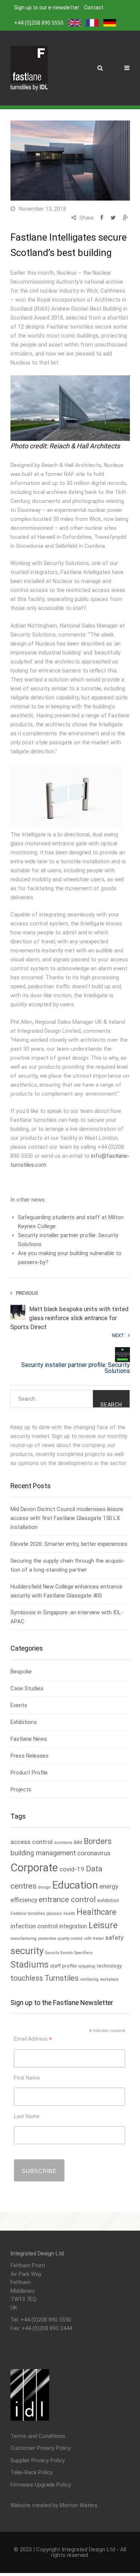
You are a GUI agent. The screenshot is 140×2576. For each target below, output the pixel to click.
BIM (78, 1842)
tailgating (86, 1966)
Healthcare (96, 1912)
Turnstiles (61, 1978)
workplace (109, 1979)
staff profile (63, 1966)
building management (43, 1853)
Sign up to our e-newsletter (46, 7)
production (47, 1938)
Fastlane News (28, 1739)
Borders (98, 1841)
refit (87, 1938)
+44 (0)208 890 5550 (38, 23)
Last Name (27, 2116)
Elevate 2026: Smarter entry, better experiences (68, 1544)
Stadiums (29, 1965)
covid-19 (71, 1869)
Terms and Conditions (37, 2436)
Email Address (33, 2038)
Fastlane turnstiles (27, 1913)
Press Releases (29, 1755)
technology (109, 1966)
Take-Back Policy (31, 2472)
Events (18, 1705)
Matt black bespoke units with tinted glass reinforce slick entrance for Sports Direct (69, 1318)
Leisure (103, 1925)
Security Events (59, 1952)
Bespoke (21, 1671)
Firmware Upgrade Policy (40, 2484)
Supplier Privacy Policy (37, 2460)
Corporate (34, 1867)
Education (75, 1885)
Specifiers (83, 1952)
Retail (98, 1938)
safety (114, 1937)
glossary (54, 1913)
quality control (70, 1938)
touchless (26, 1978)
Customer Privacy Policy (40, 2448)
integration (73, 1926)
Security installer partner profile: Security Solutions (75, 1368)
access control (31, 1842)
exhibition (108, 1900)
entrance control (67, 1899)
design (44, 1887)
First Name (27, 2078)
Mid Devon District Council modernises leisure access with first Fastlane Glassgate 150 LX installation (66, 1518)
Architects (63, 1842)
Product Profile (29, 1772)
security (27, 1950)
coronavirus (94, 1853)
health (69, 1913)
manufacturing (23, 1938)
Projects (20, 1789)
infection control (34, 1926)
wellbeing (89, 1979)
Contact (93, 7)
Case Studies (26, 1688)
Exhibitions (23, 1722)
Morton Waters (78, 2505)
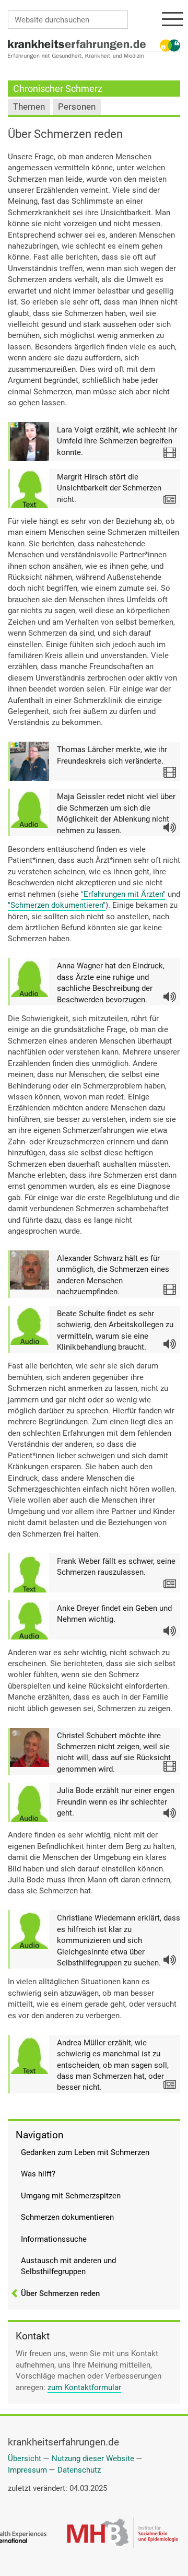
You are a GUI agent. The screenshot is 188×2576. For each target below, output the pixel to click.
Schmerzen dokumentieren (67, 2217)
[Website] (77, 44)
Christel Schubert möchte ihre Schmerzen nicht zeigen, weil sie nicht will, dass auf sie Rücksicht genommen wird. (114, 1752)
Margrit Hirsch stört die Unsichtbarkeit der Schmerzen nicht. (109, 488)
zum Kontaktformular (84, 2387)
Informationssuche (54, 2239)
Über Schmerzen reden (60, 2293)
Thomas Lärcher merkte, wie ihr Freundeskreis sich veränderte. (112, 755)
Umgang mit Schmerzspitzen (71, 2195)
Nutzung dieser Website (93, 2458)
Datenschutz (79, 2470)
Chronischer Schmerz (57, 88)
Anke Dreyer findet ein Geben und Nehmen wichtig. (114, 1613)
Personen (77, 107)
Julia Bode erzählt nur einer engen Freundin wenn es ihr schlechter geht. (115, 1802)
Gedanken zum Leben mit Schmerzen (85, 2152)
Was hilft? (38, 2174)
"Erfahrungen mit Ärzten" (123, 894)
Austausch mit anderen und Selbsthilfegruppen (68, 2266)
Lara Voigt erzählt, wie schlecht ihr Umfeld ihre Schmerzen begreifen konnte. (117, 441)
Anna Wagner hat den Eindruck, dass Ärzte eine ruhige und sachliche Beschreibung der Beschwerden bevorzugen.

----------

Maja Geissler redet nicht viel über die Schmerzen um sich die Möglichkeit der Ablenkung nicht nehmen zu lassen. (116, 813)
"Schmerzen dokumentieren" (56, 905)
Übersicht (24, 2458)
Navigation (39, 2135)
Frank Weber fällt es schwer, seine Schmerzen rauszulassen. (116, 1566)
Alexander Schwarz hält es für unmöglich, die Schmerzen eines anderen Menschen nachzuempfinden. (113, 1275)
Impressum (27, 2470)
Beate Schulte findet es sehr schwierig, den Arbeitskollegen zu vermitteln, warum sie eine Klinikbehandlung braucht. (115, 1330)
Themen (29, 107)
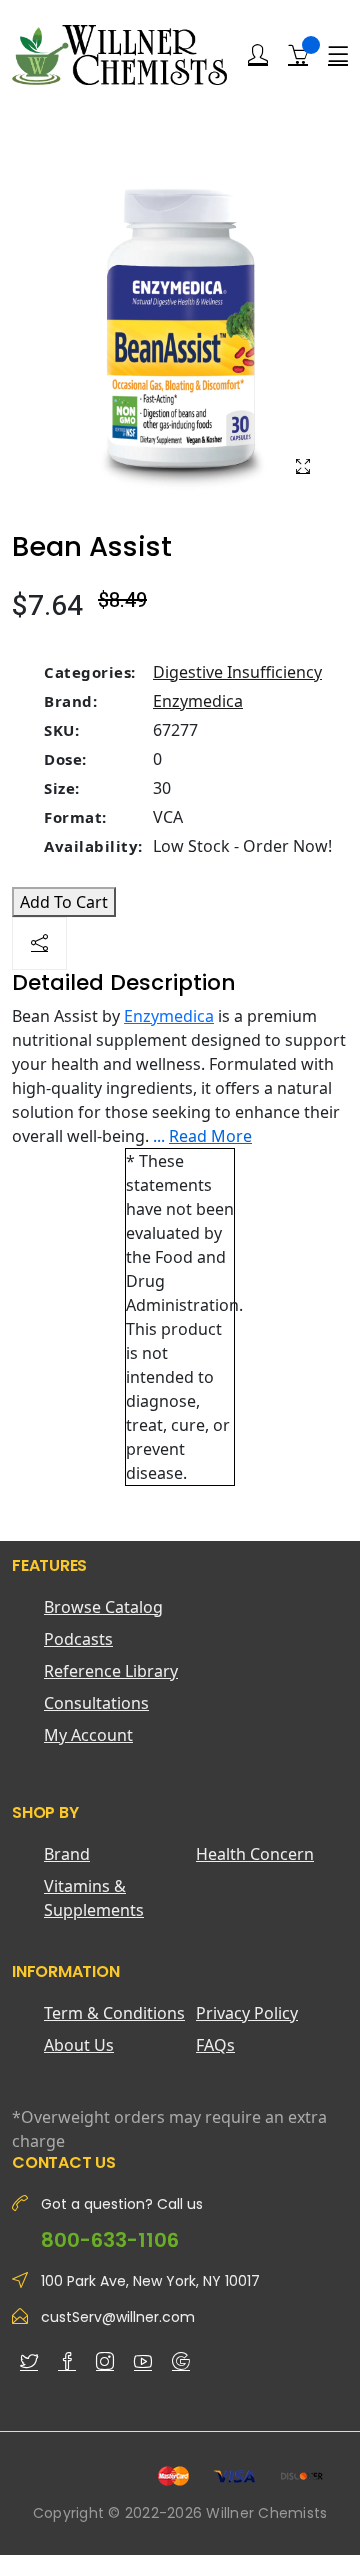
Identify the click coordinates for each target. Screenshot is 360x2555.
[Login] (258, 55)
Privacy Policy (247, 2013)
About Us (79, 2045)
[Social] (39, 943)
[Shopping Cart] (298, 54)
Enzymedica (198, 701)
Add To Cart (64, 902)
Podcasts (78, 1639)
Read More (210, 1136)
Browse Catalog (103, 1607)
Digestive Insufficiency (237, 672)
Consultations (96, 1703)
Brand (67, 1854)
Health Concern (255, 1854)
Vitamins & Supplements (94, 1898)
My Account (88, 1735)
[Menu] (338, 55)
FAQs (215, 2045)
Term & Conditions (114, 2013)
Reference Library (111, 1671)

----------

| ACTIVITY |
All lines in the listing above that contain "click" should be shown.

| EXERCISE RESPONSE |
You are a GUI agent. The screenshot is 140×2576. For each target below, output the pixel to click.
You are a GUI agent. The screenshot is 188×2576. For each target below, output the pixel to click.
Identify the click coordinates for each target. Screenshot is 360x2555.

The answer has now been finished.